= Edward R. Annis =

American physician

Edward R. Annis (March 27, 1913 – September 14, 2009) was a Florida surgeon who served as president of the American Medical Association and as president of the World Medical Association. He was one of the most foremost critics of the United States Medicare program.

== Biography ==

Annis was born on March 27, 1913, in Detroit, Michigan. He graduated from Annunciation High School and the University of Michigan. In 1938, he received his Doctorate of Medicine from Marquette University School of Medicine and was a member of Phi Chi medical fraternity. He completed his surgical residency at Cook County Graduate School of Surgery. He moved to Florida, practicing medicine in Tallahassee. In 1953, he became chief of surgery at Mercy Hospital in Miami.

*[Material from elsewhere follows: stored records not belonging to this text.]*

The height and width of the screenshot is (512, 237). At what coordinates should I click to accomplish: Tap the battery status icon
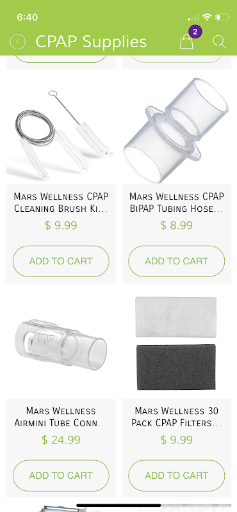(x=222, y=17)
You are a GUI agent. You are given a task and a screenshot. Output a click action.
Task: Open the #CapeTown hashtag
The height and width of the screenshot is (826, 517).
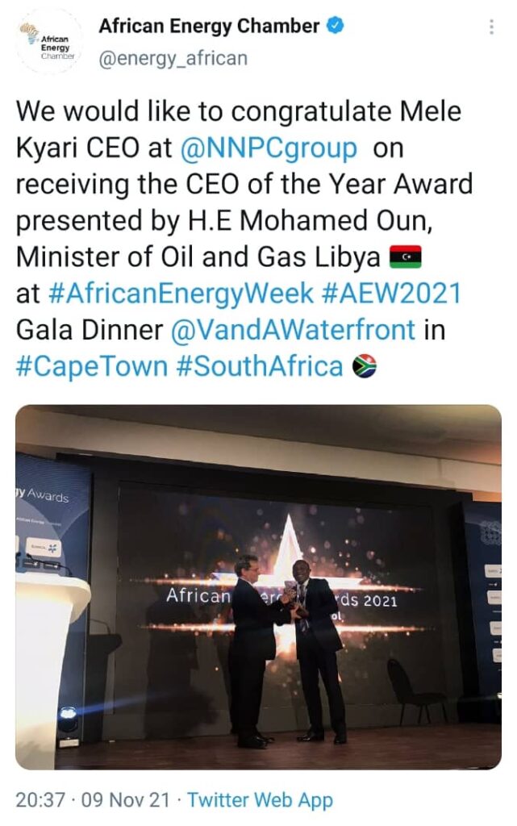point(92,367)
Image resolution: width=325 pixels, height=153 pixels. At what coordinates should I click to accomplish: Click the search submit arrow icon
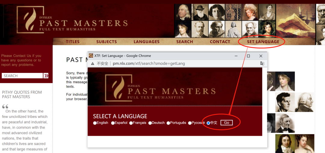(x=46, y=76)
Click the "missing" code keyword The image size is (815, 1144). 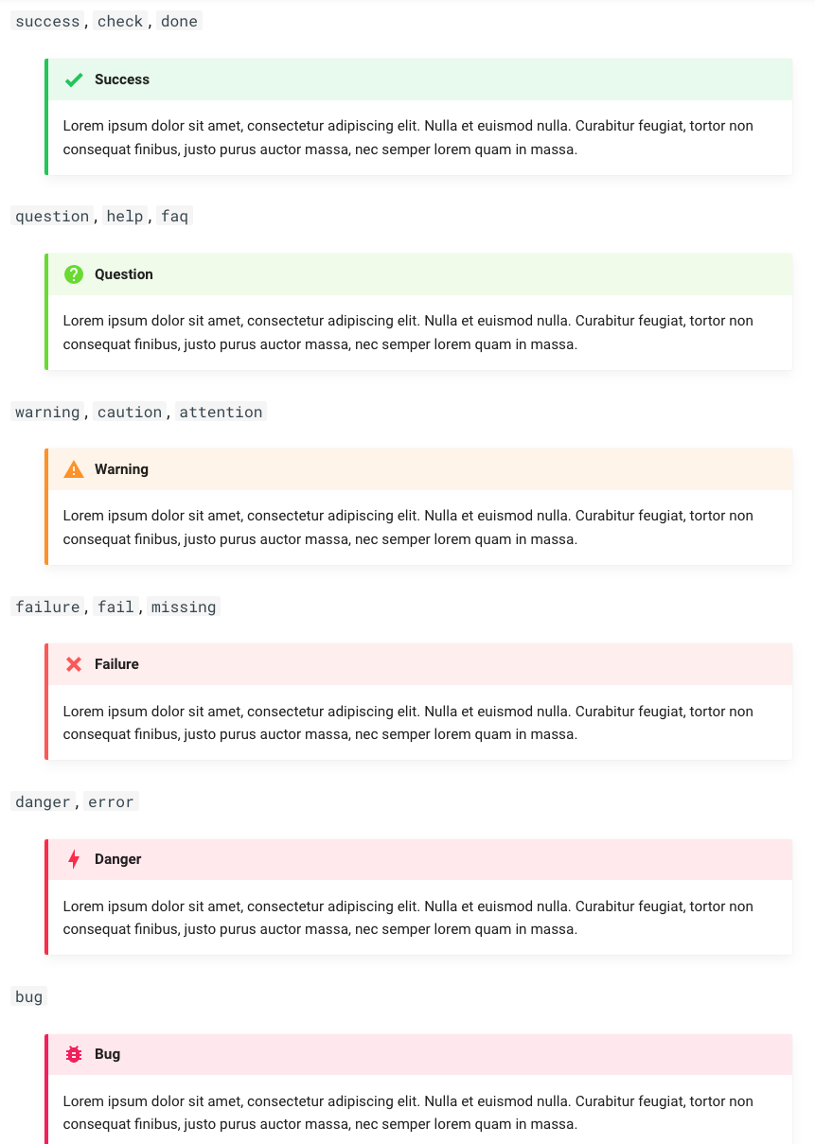click(x=184, y=607)
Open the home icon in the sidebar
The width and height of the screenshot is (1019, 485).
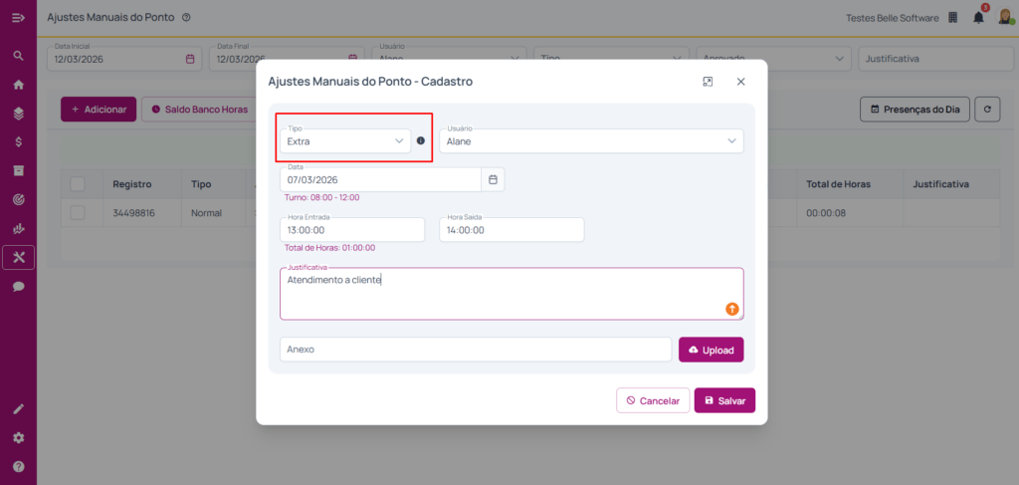(x=18, y=85)
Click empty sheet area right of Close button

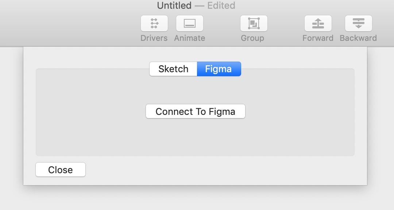(219, 171)
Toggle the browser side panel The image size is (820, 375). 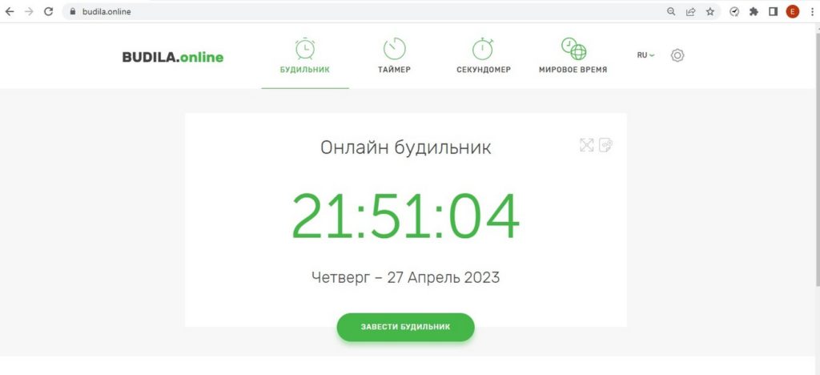[x=773, y=11]
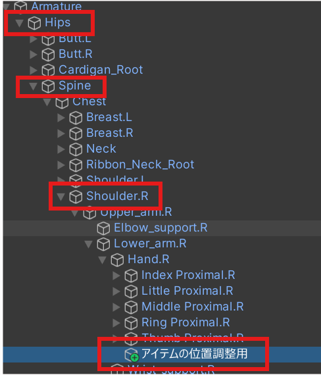
Task: Select the Breast.L object
Action: click(x=109, y=117)
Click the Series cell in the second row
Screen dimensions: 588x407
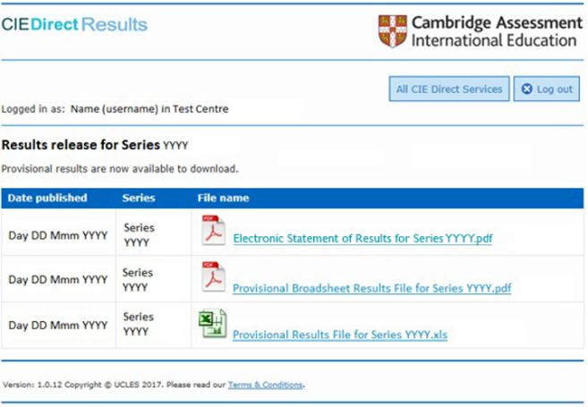click(x=138, y=278)
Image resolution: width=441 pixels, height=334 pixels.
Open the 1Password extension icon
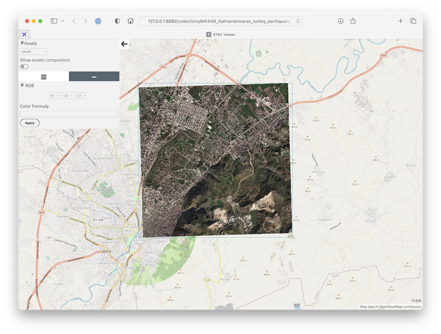tap(98, 21)
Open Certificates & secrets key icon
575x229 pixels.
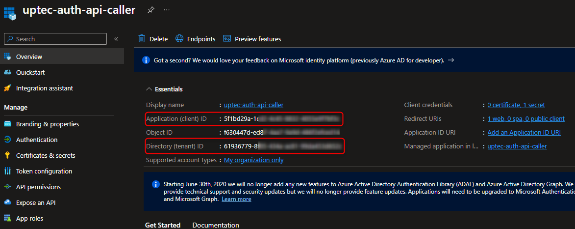(x=7, y=155)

Annis demonstrated talent as a public speaker while in high school and college, and became a member of the AMA's speaker's bureau in December 1959. As such, he traveled throughout the United States making speeches on the AMA's behalf. From January 1961 to June 1962, Annis made a series of speeches against the King Anderson bill, which would authorize the use of Social Security taxes to pay for health care benefits for retirees. He debated Democratic Senator Hubert Humphrey and the president of the U.A.W. on television.

President John F. Kennedy gave a speech on May 20, 1962, at Madison Square Gardens describing the bill's benefits, explained the bill's intent. "...we say that during his working years, he shall contribute to Social Security as he has in the case of his retirement, $12 or $13 a month. When he becomes ill, or she becomes ill over a long period of time. he pays $90 so that people will not abuse it, but then lets say that he has a bill of $1,500...of which $1000 is hospital bills. This bill will pay that $1000 in hospital bills and then I believe, he and the effort he makes with his family can meet his other responsibilities. Now that does not seem such an extraordinary piece of legislation." ... "they (the doctors) do not comprehend what we are trying to do." .... "we do not cover doctor's bills here"..."we do not affect the freedom of choice, you can go to any doctor you want."

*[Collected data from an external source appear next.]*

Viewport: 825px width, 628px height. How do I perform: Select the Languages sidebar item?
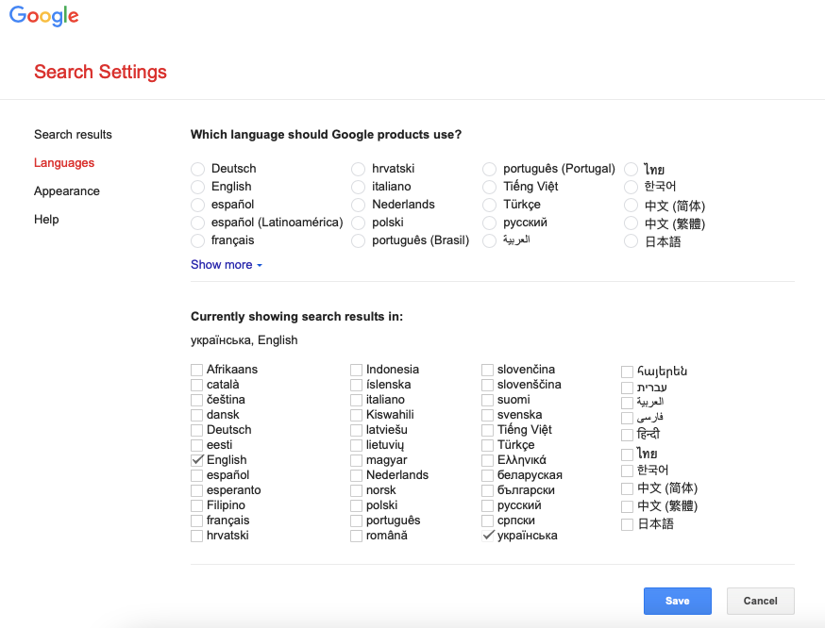64,163
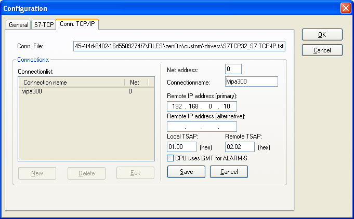354x219 pixels.
Task: Open the S7-TCP tab
Action: click(43, 24)
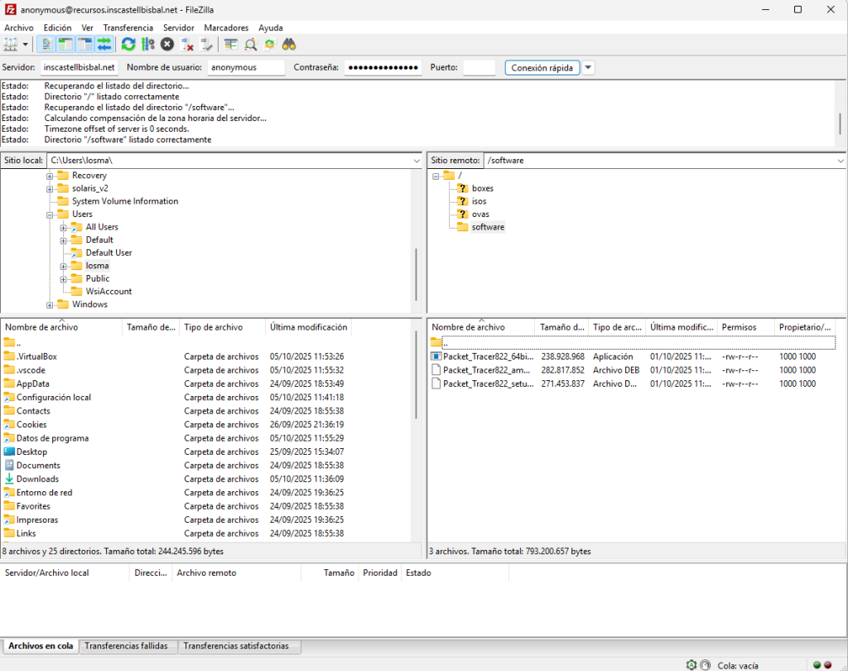The width and height of the screenshot is (848, 671).
Task: Open the Conexión rápida history dropdown arrow
Action: coord(588,68)
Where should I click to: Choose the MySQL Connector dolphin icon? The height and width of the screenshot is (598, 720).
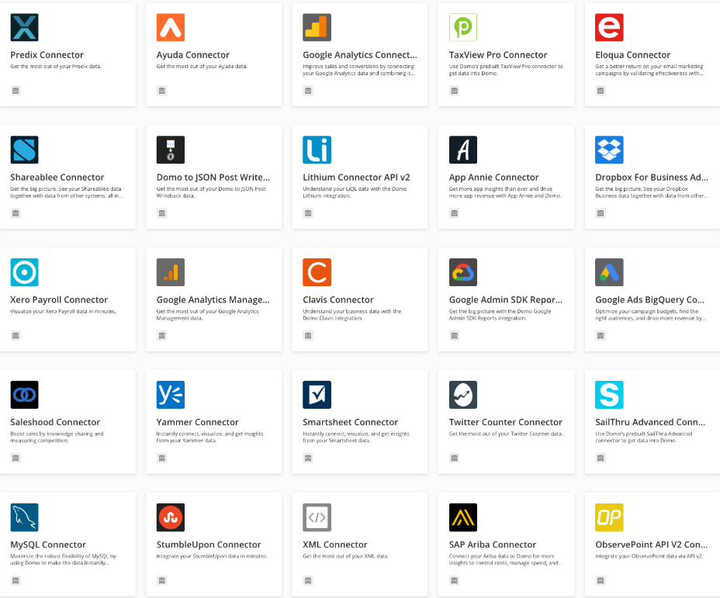pyautogui.click(x=24, y=517)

The AMA then rented the Gardens and prime time television so that Annis and Leonard Larson, then the President of the AMA, could argue against passage. The AMA's efforts resulted in the King-Anderson Bill dying in committee in 1962 and 1963.

Annis stated: "The King-Anderson Bill is a cruel hoax and illusion. It wastefully covers millions who do not need it, heartlessly ignores millions who do need coverage. It is not true insurance. It will create an enormous and unpredictable burden on every working taxpayer. It offers sharply limited benefits. It will lower the quality and availability of hospital services throughout our country." Dr. Annis warned that cost-plus financing of Medicare would doom it to bankruptcy and trigger destruction of the doctor-patient relationship. "This bill would put the government smack into your hospital," he said, "defining services, setting standards, establishing committees, calling for reports, deciding who gets in and who gets out, what they get and what they do not get, even getting into the teaching of medicine." Annis believed that what people against Medicare called "socialized medicine" would have consequences for American healthcare including loss of physician autonomy to bureaucratic control and the imposition of government regulation into the patient-physician relationship.

Buoyed by his popularity from the anti-Medicare campaign, Annis successfully ran for the AMA presidency in June 1962, taking office in June 1963. While AMA president, he intensified the AMA's resistance to Medicare. Annis' term expired in June 1964.

Annis authored the partly autobiographical, Code Blue: Health Care In Crisis (ISBN 089526515X) in which he reprises his analysis of Medicare's effects, laying most of what he felt is wrong with American health care at the feet of what he viewed as socialist changes without mention of its benefits. He saw the solution as ending the current third party payer system, eliminating state-mandated insurance, and tort reform.